Şanlıurfa’nın Suruç ilçesinde dün gerçekleşen ve 32 kişinin hayatını kaybetmesine, 100 dolayında kişinin de yaralanmasına neden olan patlamanın ardından kente çöken tedirginlik ve hüzün devam ediyor.

 

Dün kepenk indiren Suruç esnafı bugün de dükkânları açmadı. Dükkânların yarın da kapalı olabileceği ihtimali ifade ediliyor.

 

 

Lokanta işletmecisi Mehmet Yılmazer, ‘’Dışarıdan Suruç’a gelen misafirler zor durumda kalmasın diye bu sabah kahvaltı için lokantayı açtık. Birazdan kapatacağız.

Genç arkadaşlarımız dün burada şehit düştü.

Yastayız, Allah bu katliamı yapanların belasını versin’’ dedi.

 

 

Bir başka esnaf Hamid Beşaltı ise ‘’Esnaf olarak psikolojimiz çökmüş durumda. Kepenkleri indirdik, iki gündür yastayız.

Yasımız yarın da devam edecek. Keşke elimizden başka bir şey gelseydi de yapsaydık fakat elimizden sadece bu geliyor’’ dedi.

 

 

Dün patlamadan sonra olağanüstü toplanan Demokratik Toplum Kongresi (DTK), Kürdistan’da bir günlük yas ilan etmişti.

 

 

Suruç’taki belediye binasına siyah bayrak asıldı.

 

2’si Suruçlu çıktı

 

Bombalı intihar saldırısında ölenlerin sayısı 32’ye yükselirken, bunlardan 2’sinin Suruç nüfusuna kayıtlı Osman Çiçek ve Kasım Deprem olduğu belirlendi.

 

 

Suruç’un Aşağı Oylum köyüne bağlı Dikmetaş mezrası nüfusuna kayıtlı Osman Çiçek (21) ve Kasım Deprem’in (22) Kobani’ye destek için İstanbul’dan Suruç’a gelen Sosyalist Gençlik Dernekleri Federasyonu (SGDF) üye arkadaşlarını karşılamak için Amara Gençlik ve Kültür Merkezi binasına gittikleri ve SGDF’nin basın açıklamasında bulundukları öğrenildi.

 

Cenazeler gönderildi

 

Gaziantep Adli Tıp Kurumunda işlemleri biten cenazeler, Asri Mezarlık’taki morga getirildi.

### Yazılı yönerge 1:
Suruç haberinin "Şanlıurfa’nın Suruç ilçesinde" ile "hüzün devam ediyor." arasındaki kısmını, bu iki ifade de dahil olmak üzere, "tedirginlik" yerine "endişe" koyarak güncelleyin.
### Yazılı yönerge 2:
Suruç haberine göre lokanta işletmecisi Mehmet Yılmazer, lokantayı bu sabah neden açtıklarını söylüyor?

### Sağlanan veriler:

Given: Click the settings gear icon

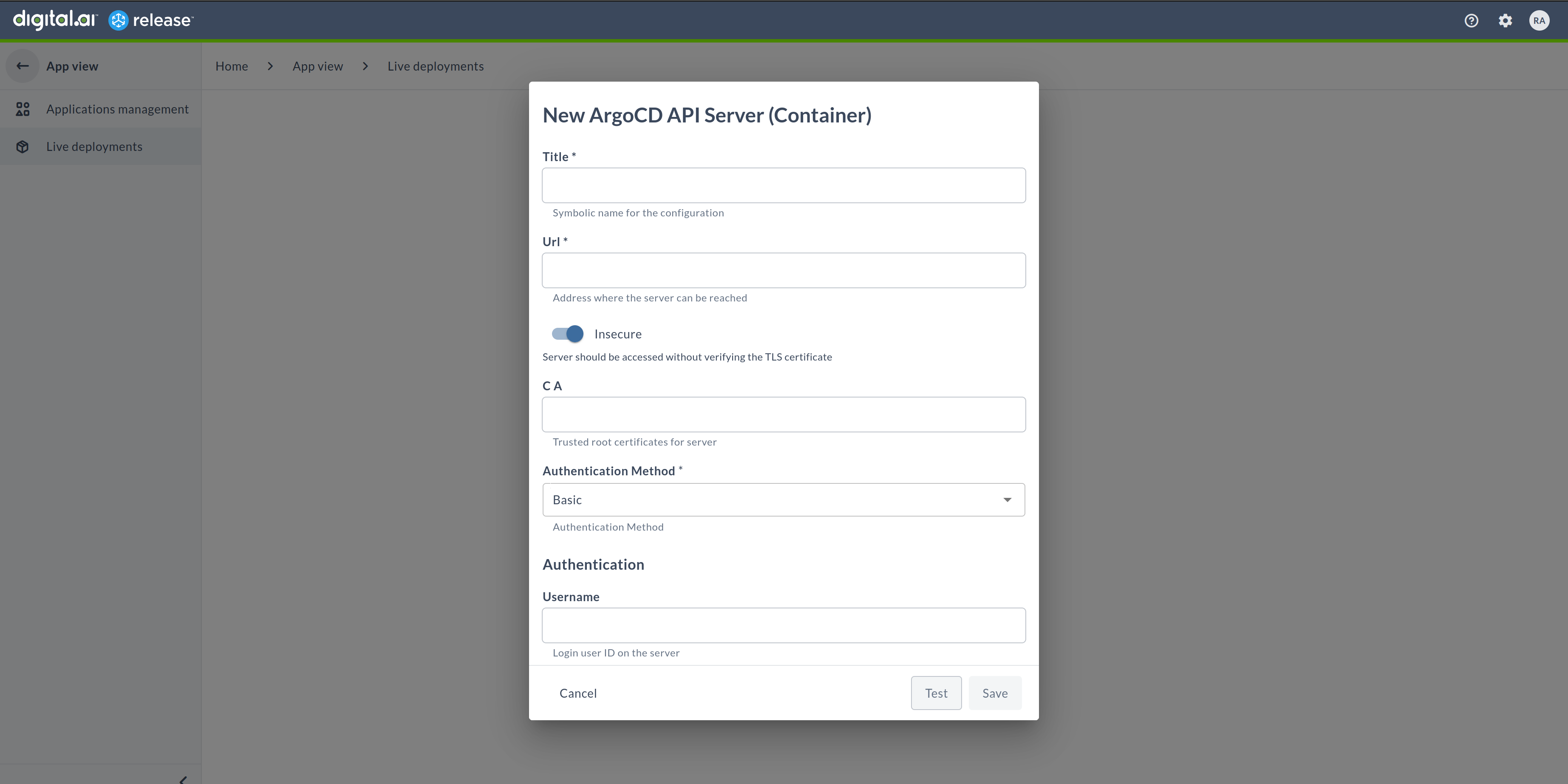Looking at the screenshot, I should pos(1506,20).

### Eksiksiz yanıt 1:
Şanlıurfa’nın Suruç ilçesinde dün gerçekleşen ve 32 kişinin hayatını kaybetmesine, 100 dolayında kişinin de yaralanmasına neden olan patlamanın ardından kente çöken endişe ve hüzün devam ediyor.

### Eksiksiz yanıt 2:
Mehmet Yılmazer, lokantayı dışarıdan Suruç'a gelen misafirler zor durumda kalmasın diye bu sabah kahvaltı için açtıklarını söylüyor. Lokantayı birazdan kapatacaklarını da belirtiyor.